══ Selected extract
Instead, specific complaints about the high cost of humanities focus on job losses among academics which are already happening, attributed by managements to reduced student demand. Falling numbers might be due to the cost of degrees, but new humanities and social science enrolments were down 6 per cent last year on 2019. It was a 10-year low – and it occurred before the high fees policy started. And even though there are still 300,000 humanities students, job cuts in humanities departments demonstrate managements are not expecting growth.

The problem for arts academics is their universities don’t do much of a job promoting their courses, leaving them to argue they should receive more funding from government to do more of what they have always done, because they have always done it. But a humanities degree not tied to an occupational outcome is a hard sell now that universities are more about career training than studying classic 19th novels, or 21st century TikTok content.

The University of Wollongong, for example, proposes scaling back history courses. This should not be seen as a reflection on their content – they look largely woke-free, sensible and straightforward subjects not that different to what would have been taught a generation ago. History, however, is not as popular as it once was. Martin Crotty and Paul Sendziuk report enrolments dropped 20 per cent between 2016 and 2022.

The challenge Winkler says is to update the syllabus.

“The term ‘arts degree’ is very broad – universities need to focus on marketing subjects students want – politics, digital comms and literacy, as examples.”

Tim Winkler. Picture: LinkedIn
Tim Winkler. Picture: LinkedIn
Andrew Norton.
Andrew Norton.

As education analyst Andrew Norton puts it: “English literature and history both involve time-consuming reading, which counts against them in the smartphone and social media era.”

It need not be thus. Winkler says there is substance in the case for the humanities, that employers love graduates with “soft skills” – emotional intelligence and the ability to think and communicate effectively – but universities don’t substantiate how studying humanities is the basis for multiple careers.
════
Pick up the article on falling humanities enrollments after its last sentence and continue it. The items that follow are not required.
══ Given data
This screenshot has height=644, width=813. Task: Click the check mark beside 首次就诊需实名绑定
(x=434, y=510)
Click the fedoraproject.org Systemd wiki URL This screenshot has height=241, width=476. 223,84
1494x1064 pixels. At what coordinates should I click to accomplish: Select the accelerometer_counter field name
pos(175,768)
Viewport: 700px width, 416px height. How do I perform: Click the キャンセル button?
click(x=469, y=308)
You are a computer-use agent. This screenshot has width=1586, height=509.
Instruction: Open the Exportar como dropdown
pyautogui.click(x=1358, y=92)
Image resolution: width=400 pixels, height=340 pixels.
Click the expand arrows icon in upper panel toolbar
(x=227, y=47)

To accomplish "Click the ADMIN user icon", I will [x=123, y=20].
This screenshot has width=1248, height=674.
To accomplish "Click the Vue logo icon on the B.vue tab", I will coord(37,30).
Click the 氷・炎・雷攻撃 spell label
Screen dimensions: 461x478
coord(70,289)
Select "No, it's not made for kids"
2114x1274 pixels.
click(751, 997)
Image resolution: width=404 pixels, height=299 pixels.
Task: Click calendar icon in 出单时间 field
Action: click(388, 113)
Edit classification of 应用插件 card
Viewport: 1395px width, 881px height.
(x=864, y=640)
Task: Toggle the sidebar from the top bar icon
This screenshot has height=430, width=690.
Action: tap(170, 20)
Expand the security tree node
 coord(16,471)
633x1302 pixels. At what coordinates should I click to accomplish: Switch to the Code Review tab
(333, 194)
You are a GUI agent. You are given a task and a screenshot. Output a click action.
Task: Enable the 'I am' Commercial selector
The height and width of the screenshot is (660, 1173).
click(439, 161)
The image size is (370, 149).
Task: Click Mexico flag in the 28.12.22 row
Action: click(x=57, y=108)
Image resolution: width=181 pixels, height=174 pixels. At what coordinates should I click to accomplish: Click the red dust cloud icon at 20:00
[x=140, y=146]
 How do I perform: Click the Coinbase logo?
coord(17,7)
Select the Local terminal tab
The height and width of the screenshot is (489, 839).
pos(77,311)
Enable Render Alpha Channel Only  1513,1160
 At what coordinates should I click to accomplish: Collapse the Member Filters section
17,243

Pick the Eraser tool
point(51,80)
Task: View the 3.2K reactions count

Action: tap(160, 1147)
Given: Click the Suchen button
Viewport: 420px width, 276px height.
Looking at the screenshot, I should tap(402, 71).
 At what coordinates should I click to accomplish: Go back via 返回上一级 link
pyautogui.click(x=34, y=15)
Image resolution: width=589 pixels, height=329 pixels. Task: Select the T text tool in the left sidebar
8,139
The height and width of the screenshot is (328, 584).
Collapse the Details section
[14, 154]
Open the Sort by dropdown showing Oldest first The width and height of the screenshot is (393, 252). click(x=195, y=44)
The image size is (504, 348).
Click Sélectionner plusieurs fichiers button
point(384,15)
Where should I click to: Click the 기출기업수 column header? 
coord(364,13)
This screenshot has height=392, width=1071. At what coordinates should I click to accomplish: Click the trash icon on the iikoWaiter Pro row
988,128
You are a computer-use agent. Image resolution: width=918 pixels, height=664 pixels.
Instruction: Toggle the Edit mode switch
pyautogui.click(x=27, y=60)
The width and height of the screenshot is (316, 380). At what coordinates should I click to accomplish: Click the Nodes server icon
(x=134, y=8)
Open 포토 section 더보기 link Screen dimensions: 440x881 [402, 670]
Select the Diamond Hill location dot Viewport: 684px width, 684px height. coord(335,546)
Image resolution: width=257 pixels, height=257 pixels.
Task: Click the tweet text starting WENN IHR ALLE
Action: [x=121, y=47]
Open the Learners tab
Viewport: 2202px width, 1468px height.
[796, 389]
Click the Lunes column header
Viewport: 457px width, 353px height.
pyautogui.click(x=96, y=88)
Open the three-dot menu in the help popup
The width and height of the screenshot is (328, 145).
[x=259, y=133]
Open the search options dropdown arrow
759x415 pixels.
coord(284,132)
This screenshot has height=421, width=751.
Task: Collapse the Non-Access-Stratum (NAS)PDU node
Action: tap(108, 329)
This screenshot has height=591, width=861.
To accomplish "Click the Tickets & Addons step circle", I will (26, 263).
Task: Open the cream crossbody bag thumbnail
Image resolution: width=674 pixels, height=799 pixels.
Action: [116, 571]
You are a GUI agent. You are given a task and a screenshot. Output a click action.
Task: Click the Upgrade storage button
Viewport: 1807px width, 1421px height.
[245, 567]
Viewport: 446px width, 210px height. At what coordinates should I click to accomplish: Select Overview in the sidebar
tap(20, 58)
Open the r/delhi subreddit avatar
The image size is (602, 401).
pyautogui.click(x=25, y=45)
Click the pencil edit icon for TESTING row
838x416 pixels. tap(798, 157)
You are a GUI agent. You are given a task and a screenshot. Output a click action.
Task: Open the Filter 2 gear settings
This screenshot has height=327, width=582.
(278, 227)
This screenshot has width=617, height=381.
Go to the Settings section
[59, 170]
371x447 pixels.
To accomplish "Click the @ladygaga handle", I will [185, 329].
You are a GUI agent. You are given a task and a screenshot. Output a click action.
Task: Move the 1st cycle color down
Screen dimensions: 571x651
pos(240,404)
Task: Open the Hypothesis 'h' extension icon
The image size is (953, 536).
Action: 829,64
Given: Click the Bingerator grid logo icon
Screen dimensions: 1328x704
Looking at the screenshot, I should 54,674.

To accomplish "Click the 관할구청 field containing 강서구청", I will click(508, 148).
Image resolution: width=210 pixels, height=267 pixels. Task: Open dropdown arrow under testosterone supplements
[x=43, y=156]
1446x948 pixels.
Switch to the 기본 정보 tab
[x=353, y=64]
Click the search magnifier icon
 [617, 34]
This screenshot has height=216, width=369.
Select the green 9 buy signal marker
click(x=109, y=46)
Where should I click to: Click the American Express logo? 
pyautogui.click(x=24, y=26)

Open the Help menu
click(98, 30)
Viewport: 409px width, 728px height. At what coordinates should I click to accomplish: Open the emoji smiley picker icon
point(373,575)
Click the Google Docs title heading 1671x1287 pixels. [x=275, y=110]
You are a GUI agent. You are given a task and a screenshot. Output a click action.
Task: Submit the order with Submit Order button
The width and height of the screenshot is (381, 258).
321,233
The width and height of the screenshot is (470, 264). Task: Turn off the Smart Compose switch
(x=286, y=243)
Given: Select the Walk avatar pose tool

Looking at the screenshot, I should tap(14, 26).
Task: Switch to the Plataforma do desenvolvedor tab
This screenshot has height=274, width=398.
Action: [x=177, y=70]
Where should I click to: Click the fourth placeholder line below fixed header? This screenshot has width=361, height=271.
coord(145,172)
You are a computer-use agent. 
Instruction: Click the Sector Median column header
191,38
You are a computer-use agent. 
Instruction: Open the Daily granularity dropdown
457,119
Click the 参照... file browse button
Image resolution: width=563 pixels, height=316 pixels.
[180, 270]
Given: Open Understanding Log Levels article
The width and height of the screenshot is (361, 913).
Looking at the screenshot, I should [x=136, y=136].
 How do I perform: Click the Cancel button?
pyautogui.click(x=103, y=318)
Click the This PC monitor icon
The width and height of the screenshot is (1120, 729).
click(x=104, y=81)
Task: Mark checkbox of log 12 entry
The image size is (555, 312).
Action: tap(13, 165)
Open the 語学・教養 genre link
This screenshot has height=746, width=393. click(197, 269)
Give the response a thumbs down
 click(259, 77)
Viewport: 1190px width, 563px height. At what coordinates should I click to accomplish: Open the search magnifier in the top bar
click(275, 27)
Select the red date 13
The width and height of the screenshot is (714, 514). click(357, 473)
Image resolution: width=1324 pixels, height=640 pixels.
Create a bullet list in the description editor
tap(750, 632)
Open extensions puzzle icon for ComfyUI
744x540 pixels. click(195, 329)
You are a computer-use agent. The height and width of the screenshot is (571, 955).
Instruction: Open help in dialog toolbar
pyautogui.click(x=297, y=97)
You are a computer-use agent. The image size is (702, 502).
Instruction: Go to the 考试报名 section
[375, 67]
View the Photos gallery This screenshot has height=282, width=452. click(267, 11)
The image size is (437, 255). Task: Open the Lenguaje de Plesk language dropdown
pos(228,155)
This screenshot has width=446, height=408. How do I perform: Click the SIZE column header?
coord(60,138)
════
* Answer to this exercise:
“It’s not that hard to grow the student base if universities know what they are selling. They need to do more than say to graduates ‘you have soft skills that somebody, somewhere will want.’ ”

The humanities lobbies need to make the same sells to the community – but probably won’t. There’s a problem with the “soft skills” argument for studying arts – why not teach the skills specifically and ditch the content knowledge that students are required to learn. Academics who have spent their lives researching and teaching literature and linguistics, media and music believe in the moral importance of their work and are unlikely to accept defeat and do this. But the brutal truth is that taxpayers will want a better case for stumping up more cash for degrees that do not qualify anybody for anything specific, other than being an academic.

Reducing the range of literature, history and philosophy courses in the system is not great for the national understanding of why the world is as it is. I received a shock the other week when my physio said he had watched Christopher Nolan’s film Dunkirk but wondered why the British had ever fought the Germans in France.

Even so, more money for humanities is a hard sell among the mass of voters who doubt the world will end if students don’t read Middlemarch, or aren’t across new thinking in Taylor Swift studies (snort not, there are scholarly seminars already).

The big lesson university lobbies need to learn is they must make cases for more money, at the inevitable cost of less for other public expenditure, in terms that make sense to voters.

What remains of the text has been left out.